RAISING AWARENESS ABOUT EPILEPSY

Epilepsy awareness photo project.

 

Epilepsy kids.

The project consists of photographs of kids with different types of epilepsy. Everyone has a story of variety difficulties. Each photo symbolizes one of these difficulties.

Yuval – 16 – is an amazing girl.
Born with Sturge Weber Syndrome and epilepsy with seizures invisible in the EEG test, at the age of one year and two months she had an epileptic seizure that led to the start of medication. The miracle happened and now she doesn’t have seizures and doesn’t take medications for epilepsy. The image of Yuval symbolizes hope.

Adi 19,5 suffering from rare Double Cortex Syndrome (there only 100 people in the world with this syndrome) that causes mental disability and uncontrolled epilepsy. Adi has tried all the medicine in Israel and around the world, cannabis, Vagus nerve stimulation and a keto diet for 3 years. She was never balanced. Adi has seizures every day, all the day and all the night Lennox-Gastaut type seizures. Maybe one day will be found the medicine or solution that will balance her. Adi loves music and learning it.

Julie is 11 years old, a smiling girl full of love, loves to dance. As a result of the fall and breaking her leg during the attack, she suffers from complex regional pain syndrome and severe pain.

Elroy – 4 years old – is diagnosed with a very rare, unbalanced and drug-resistant epilepsy type – Myoclonic Atonic Epilepsy or Doose syndrome. Elroy is a real hero, a smart and intelligent boy who loves history and especially Ben Gurion. His dream is that Israeli people will succeed in establishing an exemplary society in Israel just like Ben Gurion dreamed. Elroy is proud of his disorder and at his young age understands the importance of raising awareness for epilepsy and understanding by everyone what he is going through and what kids with epilepsy going through every day.

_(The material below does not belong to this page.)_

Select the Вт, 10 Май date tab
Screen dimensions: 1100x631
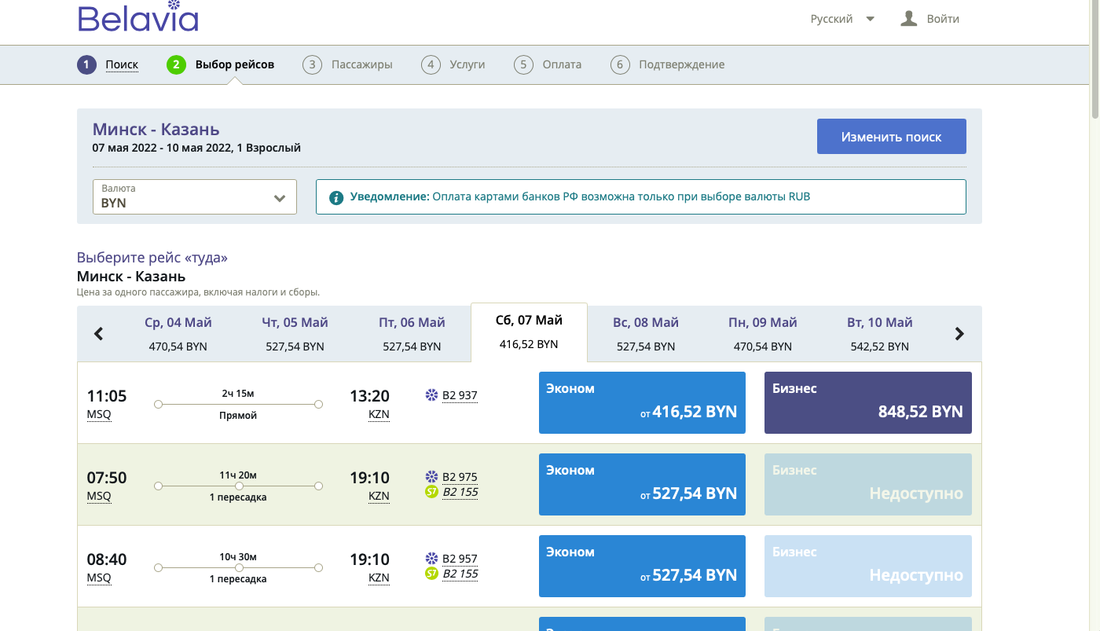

Gili 12-year-old girl is diagnosed with a rare syndrome called TSC is unbalanced, drug-resistant epilepsy. The pace of her life is different from the pace of the world around her. The idea of the clock was so suitable for her. 

Liel – 14 – at the age of a year and a half had a febrile seizure for the first time.
When she got the second seizure epilepsy was diagnosed.
On her 11th birthday Liel lost consciousness in the bathroom when the house was full of girls who prepared a surprise party for her.
From the age of 11 she went out of hormonal balance and got seizures every month – focal seizures and absence seizures. The doctors talked about surgery. Liel suffers from a developmental delay and experiences emotional difficulties characterized by loneliness.

Ofir – 7 year old – is a charming boy who was diagnosed with epilepsy since he was born. He is a sociable boy who always seeks a lot of warmth and love, but as a result of the disease he suffers from developmental delay, which causes difficulties in studies and lack of self-confidence, those lead to social difficulties.

Jonathan 4 years old was born with left-sided hemiplegia cerebral palsy, and bilateral hearing impairment and with developmental delay. Jonathan was diagnosed with focal epilepsy at the age of two. Jonathan is being treated with three medications and is still unbalanced. In spite of all the seizures and hospitalizations, tests and medications Jonathan always with smile on his face, a beloved and loving child full of joy of life.

Shira – 13 years old – has epilepsy from kindergarten. She has an aura before a seizure that alerts her that the attack is coming. Shira’s epilepsy is balanced but during day and night she has seizures. She faces anxiety a lot.
Due to the difficulties she moved to a school for kids with learning disabilities. Shira loves to dance and sing.

Gaya is 9 and a half years old. She was a happy, self-confident and very sociable girl before she got her first Absence seizures at the age of six. The day before her 6th birthday she had her first Tonic–clonic seizure.
She started school with medications. About a month and a half after starting school she had a week that she experienced at least one seizure every day at school and each time arrived in ambulance to a hospital. Since then she has also been in emotional therapy that helps her deal with the feelings of helplessness, of the sense of difference and overcoming the tantrums she experiences as part of the side effects of her medication and of the feeling that no one understands her.

Yoav – 13 – was diagnosed with epilepsy in November 2020. It started with absence seizures. During the visit to psychologist due to incidents of violence at school the doctor suggested a neurologist test and an EEG test. The result seemed to be normal but at the neurologist clinic Yoav had his first tonic-clonic seizure and immediately started medication. Yoav also had a Tonic-clonic attack during night as his brother found him bruised on the floor. At a friend’s Bat Mitzva party he was forced to go outside and could not enjoy the party because flashing lights cause seizures in epilepsy patients. Yoav has not yet reached balance.